I have a script that accumulates (counts) bytes contained in two files. Bytes are C-like unsigned char integer values between 0 and 255.
The goal of this accumulator script is to count the joint counts or frequencies of bytes in those two files. Possibly to extend this out to multiple files/dimensions.
The two files are the same size, but they are very large, on the order of 6 TB or so.
I am using numpy.uint64 values, as I am getting overflow problems using Python's int type.
I have a 1D accumulator array that is 255**2 in length, in order to store joint counts.
I calculate the offset from a row-by-column -to- array offset calculation, so as to increment the joint frequency at the right index. I walk through both files in chunks of bytes (n_bytes), unpack them, and increment the frequency counter.
Here's a rough sketch of the code:
import numpy
import ctypes
import struct
buckets_per_signal_type = 2**(ctypes.c_ubyte(1).value * 8)
total_buckets = buckets_per_signal_type**2
buckets = numpy.zeros((total_buckets,), dtype=numpy.uint64)
# open file handles to two files (omitted for brevity...)
# buffer size that is known ahead of time to be a divisible
# unit of the original files
# (for example, here, reading in 2.4e6 bytes per loop iteration)
n_bytes = 2400000
total_bytes = 0L
# format used to unpack bytes
struct_format = "=%dB" % (n_bytes)
while True:
# read in n_bytes chunk from each file
first_file_bytes = first_file_handle.read(n_bytes)
second_file_bytes = second_file_handle.read(n_bytes)
# break if both file handles have nothing left to read
if len(first_file_bytes) == 0 and len(second_file_bytes) == 0:
break
# unpack actual bytes
first_bytes_unpacked = struct.unpack(struct_format, first_file_bytes)
second_bytes_unpacked = struct.unpack(struct_format, second_file_bytes)
for index in range(0, n_bytes):
first_byte = first_bytes_unpacked[index]
second_byte = second_bytes_unpacked[index]
offset = first_byte * buckets_per_signal_type + second_byte
buckets[offset] += 1
total_bytes += n_bytes
# repeat until both file handles are both EOF
# print out joint frequency (omitted)
Compared with the version where I used int, this is incredibly slow, on an order of magnitude slower.

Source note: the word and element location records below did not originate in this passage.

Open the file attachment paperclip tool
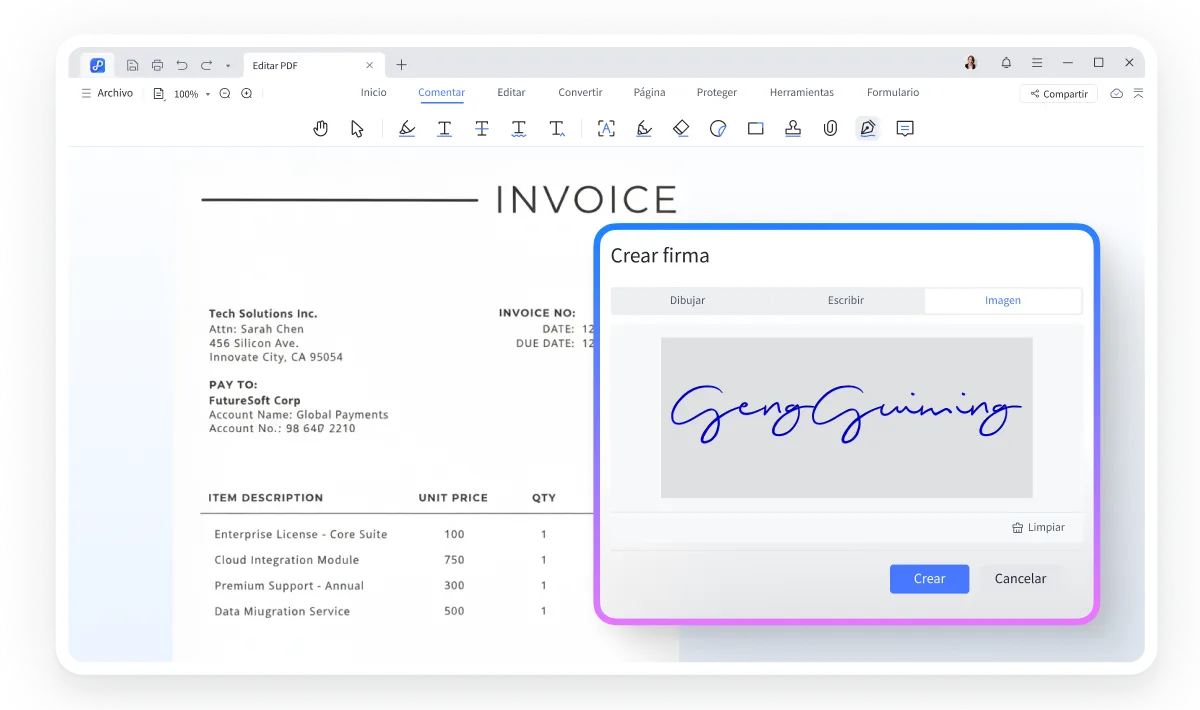 (x=830, y=128)
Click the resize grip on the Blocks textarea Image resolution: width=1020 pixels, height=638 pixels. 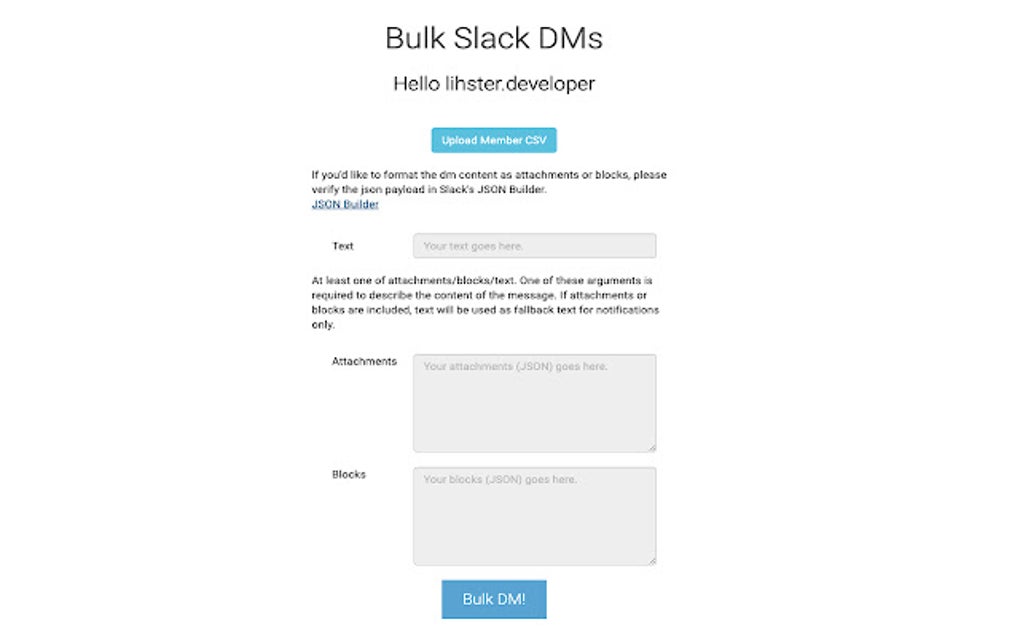[652, 559]
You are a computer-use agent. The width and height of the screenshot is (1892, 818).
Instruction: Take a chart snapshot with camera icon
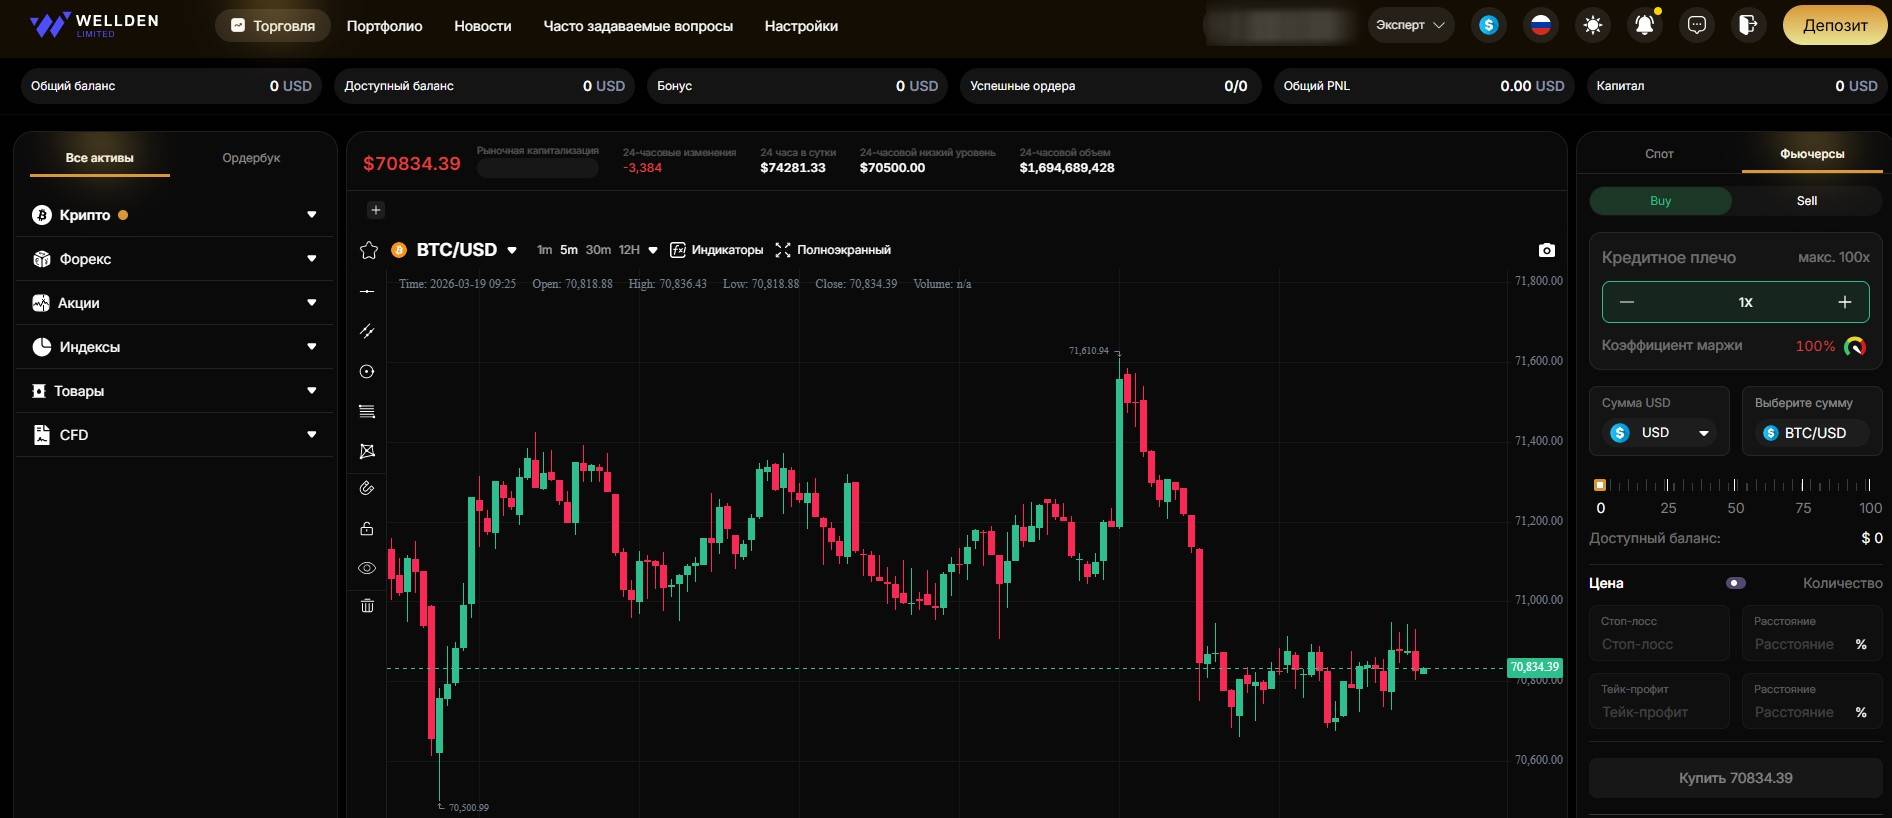(1546, 250)
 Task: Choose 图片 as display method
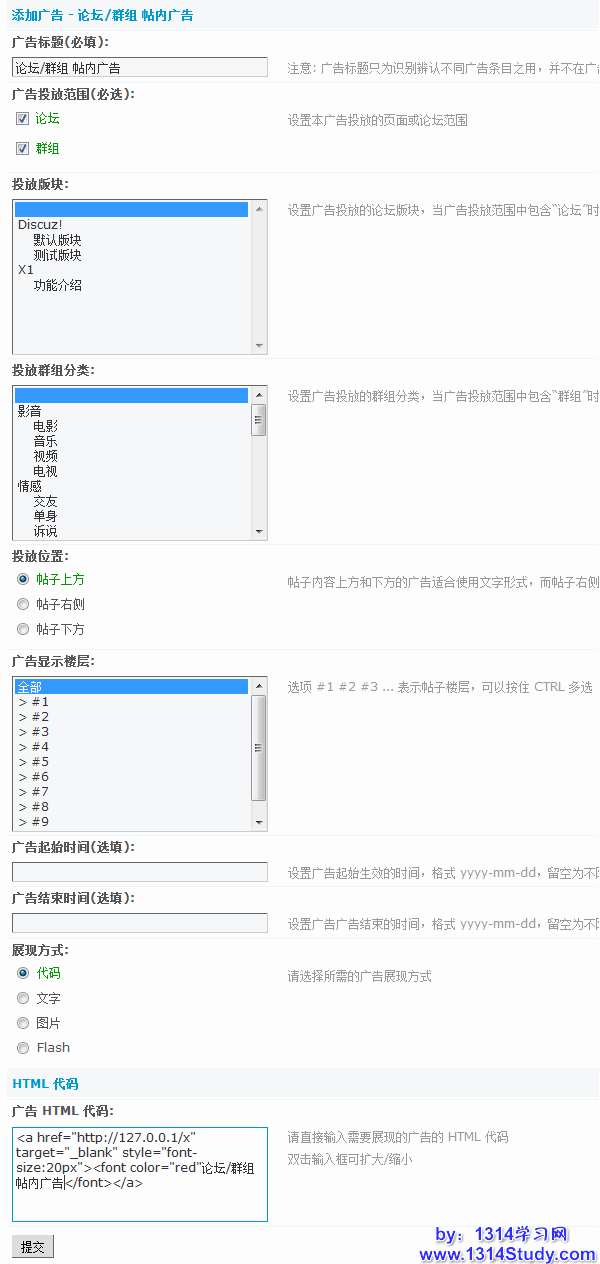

The original job completed (incorrectly, due to overflow) in about 8 hours, and this numpy-based version had to be quit early as it will appear to take about 12-14 days to finish.
Either numpy is incredibly slow at this basic task, or I'm not doing an accumulator with numpy in a way that is Python-like. I suspect the latter, which is why I'm asking SO for help.
I read about numpy.add.at, but the unpacked byte arrays I would add to the buckets array do not have offset values that translate naturally to the "shape" of the buckets array.
Is there a way to store and increment an array of (long) integers, that does not overflow, and which is reasonably performant?
I could rewrite this in C, I guess, but am hoping there is something in numpy I am overlooking that will solve this quickly. Thanks for your advice.
Update
I had older versions of numpy and scipy that did not support numpy.add.at. So that was another issue to look into.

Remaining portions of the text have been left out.